*** DOCUMENT EXCERPT ***
September 30, 2022

Words of the Month - Divine Etymology

        The word divine, an adjective for God or gods, comes from Latin (by way of Old French), and ultimately from a Proto-Indo-European root meaning “to shine,” relating to the sky, heaven, and gods.  Divine is far from the only English word with a god in its etymology, however.  It’s clear to see how the diva on the stage is a goddess, deriving from the feminine of the same root.  But other words are a little more unexpected.
        Hygiene comes to English in the 1670s from French, which got it from Greek.  It comes from the goddess Hygieia, a daughter of Asclepius, the god of medicine.  She was the goddess of health, cleanliness, and sanitation.  One of her sisters was Panacea, goddess of universal remedy, whose name has also become an English word.
        Going to the opposite end of the spectrum, let’s consider termagant, a word that doesn’t see a lot of use these days, but which means “a violent, overbearing person (most often of women)”.  This word comes from the name of a god, but not one that anyone ever believed in.  Teruagant (or other spellings) was a fictional Muslim god in medieval European literature, which didn’t have a clue about actual Islamic beliefs.  The word shifted to become applied mostly to women apparently because the character of Termagant was depicted on stage wearing long robes like a gown, and since all actors were men anyway, the audience may have interpreted the character as being a female.
        Another strong and offensive character is ammonia, a colorless gas with an overpowering smell.  The word was coined in 1782 based on the older sal ammoniac, or “salt of Ammon.”  Ammon was the Greek and Roman name for the Egyptian sun god Amun, in whose oracle temple visitors could collect the ammonium chloride crystals.
*** End of DOCUMENT EXCERPT ***
■ PROBLEMS TO SOLVE:
a: In the etymology article, why did the word "termagant" come to be applied mostly to women? Answer in one to three sentences.
b: Pick up the etymology article after its last sentence and continue it.
The listing that comes next is separate material and has no connection to the etymology article.
*** MATERIAL SUPPLIED ***
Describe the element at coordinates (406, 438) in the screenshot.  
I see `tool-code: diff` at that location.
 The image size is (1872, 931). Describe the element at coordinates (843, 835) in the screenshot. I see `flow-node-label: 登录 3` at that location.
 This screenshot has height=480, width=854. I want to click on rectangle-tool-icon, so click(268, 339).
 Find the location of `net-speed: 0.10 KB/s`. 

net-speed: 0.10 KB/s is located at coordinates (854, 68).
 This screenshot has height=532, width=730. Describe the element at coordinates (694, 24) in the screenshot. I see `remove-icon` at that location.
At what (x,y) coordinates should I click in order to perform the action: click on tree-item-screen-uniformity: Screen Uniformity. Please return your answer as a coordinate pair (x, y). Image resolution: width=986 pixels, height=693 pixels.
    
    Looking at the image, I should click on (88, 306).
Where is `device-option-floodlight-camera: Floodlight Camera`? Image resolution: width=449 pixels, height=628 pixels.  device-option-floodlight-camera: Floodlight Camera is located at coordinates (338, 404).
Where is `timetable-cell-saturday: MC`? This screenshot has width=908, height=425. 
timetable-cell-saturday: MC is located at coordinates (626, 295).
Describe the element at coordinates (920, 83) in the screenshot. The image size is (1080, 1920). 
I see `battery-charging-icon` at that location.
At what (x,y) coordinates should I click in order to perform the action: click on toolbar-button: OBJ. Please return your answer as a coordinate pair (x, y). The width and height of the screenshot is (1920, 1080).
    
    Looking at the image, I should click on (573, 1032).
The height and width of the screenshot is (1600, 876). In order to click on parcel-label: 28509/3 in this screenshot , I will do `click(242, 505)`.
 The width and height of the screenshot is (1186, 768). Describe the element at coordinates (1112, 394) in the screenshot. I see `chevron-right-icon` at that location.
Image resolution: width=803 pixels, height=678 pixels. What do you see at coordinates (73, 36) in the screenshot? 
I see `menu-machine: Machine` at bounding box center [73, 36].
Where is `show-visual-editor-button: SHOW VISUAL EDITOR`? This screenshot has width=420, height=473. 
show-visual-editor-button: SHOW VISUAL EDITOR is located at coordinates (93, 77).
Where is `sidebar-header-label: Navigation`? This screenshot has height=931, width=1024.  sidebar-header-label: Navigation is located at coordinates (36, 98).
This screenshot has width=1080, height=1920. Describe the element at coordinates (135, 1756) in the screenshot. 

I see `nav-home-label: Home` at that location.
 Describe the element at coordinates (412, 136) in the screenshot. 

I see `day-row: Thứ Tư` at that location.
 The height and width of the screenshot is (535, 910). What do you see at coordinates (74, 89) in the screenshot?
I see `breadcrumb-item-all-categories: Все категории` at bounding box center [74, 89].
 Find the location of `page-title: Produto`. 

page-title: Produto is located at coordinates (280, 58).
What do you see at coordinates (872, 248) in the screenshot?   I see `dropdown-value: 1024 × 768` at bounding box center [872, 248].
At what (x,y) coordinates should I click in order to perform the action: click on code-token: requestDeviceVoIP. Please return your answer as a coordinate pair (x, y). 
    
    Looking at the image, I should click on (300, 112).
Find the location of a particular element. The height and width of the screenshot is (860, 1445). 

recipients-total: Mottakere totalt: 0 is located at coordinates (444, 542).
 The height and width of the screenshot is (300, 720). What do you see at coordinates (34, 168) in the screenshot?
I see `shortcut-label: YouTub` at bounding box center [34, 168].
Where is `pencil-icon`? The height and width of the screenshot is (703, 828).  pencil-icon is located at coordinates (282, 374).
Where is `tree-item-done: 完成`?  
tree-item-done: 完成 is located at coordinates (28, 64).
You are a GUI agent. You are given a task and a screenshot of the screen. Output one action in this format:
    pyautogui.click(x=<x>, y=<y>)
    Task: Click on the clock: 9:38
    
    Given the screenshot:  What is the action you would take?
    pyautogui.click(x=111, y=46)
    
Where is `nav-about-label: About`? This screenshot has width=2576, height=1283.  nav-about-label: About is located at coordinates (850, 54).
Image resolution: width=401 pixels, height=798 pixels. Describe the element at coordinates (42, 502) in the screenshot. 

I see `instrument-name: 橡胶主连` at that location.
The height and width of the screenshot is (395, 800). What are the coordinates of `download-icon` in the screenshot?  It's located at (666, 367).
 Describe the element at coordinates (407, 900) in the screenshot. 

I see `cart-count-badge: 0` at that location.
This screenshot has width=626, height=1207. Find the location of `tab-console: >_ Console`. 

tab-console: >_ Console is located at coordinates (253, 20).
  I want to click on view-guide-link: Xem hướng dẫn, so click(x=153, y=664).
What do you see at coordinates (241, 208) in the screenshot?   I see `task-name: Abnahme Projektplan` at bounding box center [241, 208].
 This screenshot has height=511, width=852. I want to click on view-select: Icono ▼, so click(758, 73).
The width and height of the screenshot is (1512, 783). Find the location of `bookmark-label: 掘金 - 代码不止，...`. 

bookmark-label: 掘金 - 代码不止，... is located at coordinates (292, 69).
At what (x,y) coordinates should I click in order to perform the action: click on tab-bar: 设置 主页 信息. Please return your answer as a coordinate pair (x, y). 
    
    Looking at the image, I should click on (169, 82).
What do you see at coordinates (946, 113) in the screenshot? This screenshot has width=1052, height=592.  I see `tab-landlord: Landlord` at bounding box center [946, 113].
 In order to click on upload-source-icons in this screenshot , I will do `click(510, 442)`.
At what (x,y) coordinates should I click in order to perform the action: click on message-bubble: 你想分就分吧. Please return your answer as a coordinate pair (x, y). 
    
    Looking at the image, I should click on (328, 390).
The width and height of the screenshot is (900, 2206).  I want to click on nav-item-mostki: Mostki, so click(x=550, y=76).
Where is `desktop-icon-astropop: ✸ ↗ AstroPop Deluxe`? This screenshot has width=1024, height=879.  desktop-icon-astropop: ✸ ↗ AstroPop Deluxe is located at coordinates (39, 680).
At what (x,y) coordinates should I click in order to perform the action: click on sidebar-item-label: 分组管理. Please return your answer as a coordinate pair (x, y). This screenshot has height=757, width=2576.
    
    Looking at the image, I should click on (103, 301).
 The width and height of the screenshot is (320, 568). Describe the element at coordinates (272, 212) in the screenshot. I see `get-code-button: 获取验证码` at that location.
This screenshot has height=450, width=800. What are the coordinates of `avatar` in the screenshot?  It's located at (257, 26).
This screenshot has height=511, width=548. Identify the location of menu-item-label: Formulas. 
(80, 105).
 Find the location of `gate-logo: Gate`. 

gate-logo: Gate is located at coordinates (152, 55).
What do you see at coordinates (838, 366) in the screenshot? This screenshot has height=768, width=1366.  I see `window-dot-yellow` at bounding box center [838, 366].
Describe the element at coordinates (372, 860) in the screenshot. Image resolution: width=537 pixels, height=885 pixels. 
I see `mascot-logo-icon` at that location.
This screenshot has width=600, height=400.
*** End of MATERIAL SUPPLIED ***
■ RESULTS OF THE TASKS:
a: On stage, the character of Termagant wore long robes like a gown. Since all actors were men anyway, audiences may have taken the character to be female.

b:
        Erotic comes directly from Eros, the Greek god of sexual love.
        Iridescent, as well as iris (both the flower and the eye color), come from Iris, the messenger goddess of the Olympian gods.
        The pharmacist who first isolated the opiate morphine named it after Morpheus, a Greek god of dreams.
        Your nemesis against whom you inescapably struggle is named for Nemesis, the Greek goddess in charge of bringing retribution upon those who disrespect the gods.
        A panic may be caused by Pan, the Greek god of the wild.
        Your breakfast cereal derives from Ceres, the Roman goddess of agriculture.
        As you can see, the Greek and Roman gods have given us no shortage of words!
        Many people already know that the days of the week are named for gods: Tuesday for Tiw, an ancient Germanic supreme deity; Wednesday for Woden (aka Odin), the Germanic supreme god; Thursday for Thor, Germanic god of thunder (we could count the word thunder itself as deriving from the god, while we’re at it); Friday for Frigg (aka Frija), Germanic goddess of marriage, motherhood, and prophecy; and Saturday for Saturn, Roman god of time and father of Jupiter.
        And now it’s time to bid you adieu, the French salutation which literally means “to God,” short for “I commend you to God.”  The Spanish version adios has also entered English.  But did you know that our homegrown English goodbye is a contraction of “God be with you”?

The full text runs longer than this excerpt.